I am old enough to remember the time when blogs became a thing. Hell, I am old enough to recollect that brief and blissful moment in the history of The Internet when everyone had their homepage, the vast majority of which featured jazzy colours, images concocted in Microsoft Paint, WordArt logos, and at least one use of the Comic Sans font. I suppose what I am inadvertently saying here is that I am older than I would like to admit, but that’s neither here nor there.
In all seriousness, what I am trying to convey is a certain kind of nostalgia for the times gone by because nowadays blogs – as I have come to know them – are more or less extinct or completely excised from the epidermis of online presence. Blogs have evolved into independent publications with aspirations to self-promotion and a veneer of professionalism, while the more personal aspect of interactions with the outside world blogging provided in its infancy has been ceded onto social media where we are asked to either communicate our opinions to closed groups of acquaintances or to condense them into digestible bullets of 280 characters or less and effectively shout at clouds. And I don’t know what to feel about it because it seems what I need to express myself online in a way that is acceptable and interesting to me involves doing something that nobody in their right mind seems to be doing these days – typing paragraphs of verbiage about what I think and posting them somewhere on The Internet for others to see.
Which brings me to explain the purpose of all this.
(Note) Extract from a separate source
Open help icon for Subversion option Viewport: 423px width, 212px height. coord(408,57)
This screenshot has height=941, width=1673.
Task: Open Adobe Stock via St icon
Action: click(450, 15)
Flasz On Film is not a publication, but rather an attempt to bring everything I do in the sphere of writing about cinema under one roof. For lack of a better word, it is a personal platform. I have consistently rambled on Letterboxd for a number of years now whilst kidding myself it was that kind of platform where writers could express themselves; it really isn’t. It is at best an amplifier and at worst a cesspool of memes and reactionary one-liners posted by wannabe media influencers where any genuine thought drowns in the ocean of self-aggrandizing desire to go viral, rarely to be seen or read. I don’t quite know how I will go about moving all my reviews into a form of a bespoke archive and even when I do figure it out, it might take me ages to reduce it to practice, so for the time being you can always find my past ramblings on my LB profile, but going forward, all my film writing that doesn’t end up published externally (most likely on CLAPPER) is going to be found in here.
This is where I think I will be able to dump my reviews, continue and embark on all my marathons, retrospectives and rant from a sedentary position about everything else that doesn’t fit within the parameters of a review or a standalone feature article. I don’t quite have an idea how this will translate to practice, but if you like my writing, appreciate my perspective on things, or even if you disagree with my takes and opinions, this is the place you can interact with me in ways that Twitter just is not capable of supporting.
“Never in history have so many with so little to say said so much to so few.” This paraphrasing of Winston Churchill’s famous words is how someone I personally admire once summed up the notion of blogging. It has stuck with me and perhaps kept discouraging me from doing this because any creative enterprise is on some level tethered to an audience, even if chances of this being seen by anyone are slim to none. But then again, I don’t see writing and opining on cinema as a career I am desperate to have. I write because I can’t help myself; this is a calling. I guess, what I am trying to say is “Hello and welcome to my new home. Forgive me the walls are bare and it’s pretty sparse for now, but all my stuff is still in boxes and I am still in the process of putting the figurative IKEA furniture together. What I can do is offer you a cup of tea and something to read, if you bear with me.”